Update 9 a.m. Tuesday: The cause of death for Los Angeles Angels pitcher Tyler Skaggs has not yet been determined and an autopsy is scheduled for Tuesday, according to the Tarrant County Medical Examiner’s office.
According to police, “in these early stages of the investigation, it does not appear at this time that suicide was the cause of death.”
An estimated date of completion for autopsy findings is October.
Update 12:10 p.m. Tuesday: The Texas Rangers announced that their game Tuesday with the Los Angeles Angels will be played as scheduled at 7:05 p.m. A moment of silence will be held in remembrance of Skaggs, and the Rangers will donate proceeds from the Texas 2 Split 50/50 Raffle to the Angels Baseball Foundation.
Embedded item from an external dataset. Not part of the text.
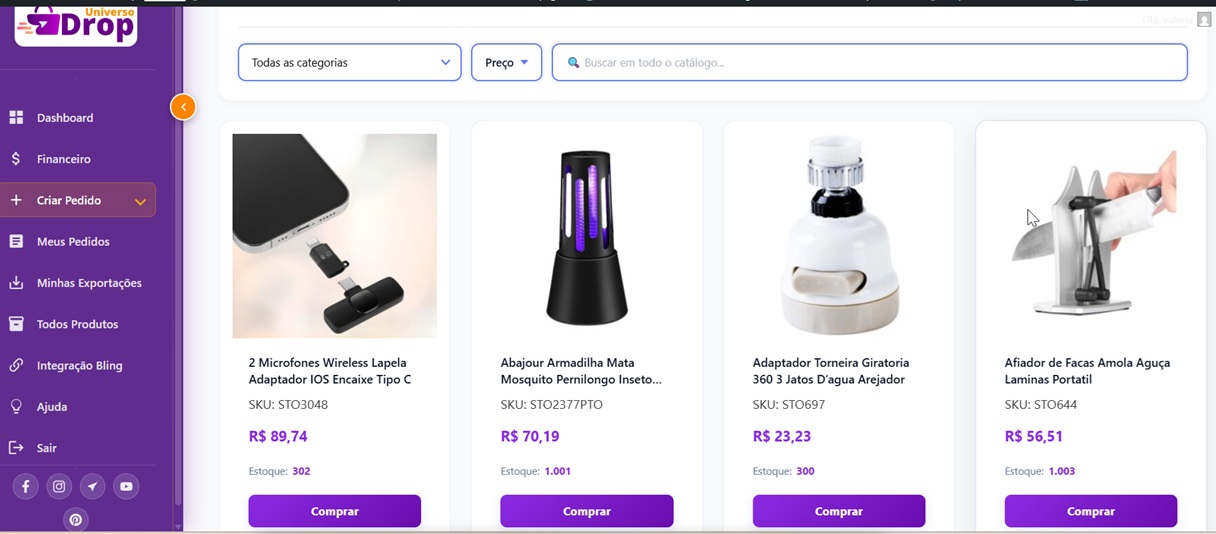Click Comprar for Afiador de Facas
The height and width of the screenshot is (534, 1216).
coord(1091,511)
Los Angeles Angels pitcher Tyler Skaggs, married in the off-season and only 12 days short of his 28th birthday, died Monday at the team hotel in Southlake, and the opener of a four-game series between the Angels and Texas Rangers was postponed.
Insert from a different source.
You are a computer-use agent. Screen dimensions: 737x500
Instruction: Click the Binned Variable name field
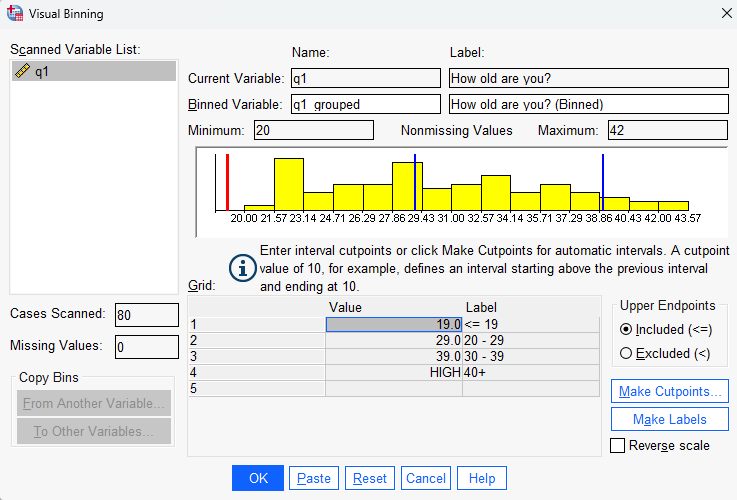[364, 104]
Both clubs and MLB provided input on the best course of action after learning of Skaggs’ death. Players and personnel from both teams left shortly after the decision to postpone.
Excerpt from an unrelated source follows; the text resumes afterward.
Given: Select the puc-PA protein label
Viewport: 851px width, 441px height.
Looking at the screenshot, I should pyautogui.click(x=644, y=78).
“Words cannot express the deep sadness we feel right now,” Trout said. “Our thoughts and prayers are with [Skaggs’ wife] Carli and their families. Remembering him as a great teammate, friend and person who will remain in our hearts forever. We love you, 45.”
Skaggs was found dead in his room at the Hilton Hotel, 1400 Plaza Place in Southlake. Police were called to the hotel at 2:18 p.m. Monday, according to a spokesman from the Southlake Police Department.
A cause of death has not been determined, but police don’t suspect foul play.
No other information was released by police, but media covering the Angels saw Skaggs pitch Saturday and watched Sunday as he and his teammates donned western clothes for a themed trip face the Rangers.
Skaggs faced the Rangers 12 times in his career, going 5-2 with a 4.52 ERA. He beat them April 6 by allowing one run in 6 1/3 innings, and he tossed 5 2/3 scoreless innings May against the Rangers but took a no-decision.
He was scheduled to pitch Thursday in the series finale.
“He wasn’t a guy that I enjoyed having to go up against,” Woodward said. “It seemed like, whether I was in Seattle or LA or here, he gave all the teams I coached fits. It was a really promising arm.
“I liked asking around about him because he was an intriguing guy with really good stuff, but I wanted to know personally who he was. Everybody spoke very, very highly of him from a character standpoint. He was guy who was tough to root against because you had heard such good things about him.”
The Angels dealt with another shocking death in 2009, when rookie pitcher Nick Adenhart was killed by a drunk driver only hours after making his season debut.
“It is with great sorrow that we report Tyler Skaggs passed away earlier today in Texas,” the Angels said in a statement. “Tyler has, and always will be, an important part of the Angels Family. Our thoughts and prayers are with his wife, Carli, and his entire family during this devastating time.”
Players across baseball expressed their sorrow on social media.
“My heart is crushed,” Rangers center fielder Delino DeShields said on Instagram. “Life is so unpredictable and we should never take anything for granted. This isn’t just a loss just for the Los Angeles Angels but a loss for our entire baseball family and community. It was a pleasure to have competed against you over the past 5 years. You were a true competitor and my thoughts and prayers will forever be with you and your family. Rest in paradise, brother.”
Cleveland Indians right-hander Trevor Bauer spent time in the minors with Skaggs while they were with the Arizona Diamondbacks.
“We came up together. We won together. We laughed and celebrated together,” Bauer tweeted. Today, we all lose and mourn together. Your memory, your love for life, everything that made you, you, will live forever in the hearts and minds of those who knew you. Rest In Peace brother. We love you.”
MLB commissioner Rob Manfred also shared his condolences in a news release.
“I am deeply saddened by today’s tragedy in Texas,” the statement said. “All of us at Major League Baseball extend our deepest condolences to Tyler’s wife, Carli, their family, their friends and all of his Angels’ teammates and colleagues. We will support the Angels’ organization through this most difficult period, and we will make a variety of resources available to Tyler’s teammates and other members of the baseball family.”
The Rangers said that Monday’s game will be made up in August as part of a doubleheader, and Daniels said that the Rangers would be fully supportive of a decision to postpone Tuesday’s game as well.
All-Star left-hander Mike Minor is scheduled to start for the Rangers.
“Tonight’s the only game we discussed with MLB,” he said. “If there’s a need to discuss further we well. ... Real life takes precedence here. If there’s a need for that, I’m sure we’ll hear from MLB. Some things are a lot bigger than baseball.
“On behalf of the Rangers organization, all of us here ... just saddened by the news today and certainly want to express our deepest condolences and sympathies to Tyler’s family and the Angels organization.”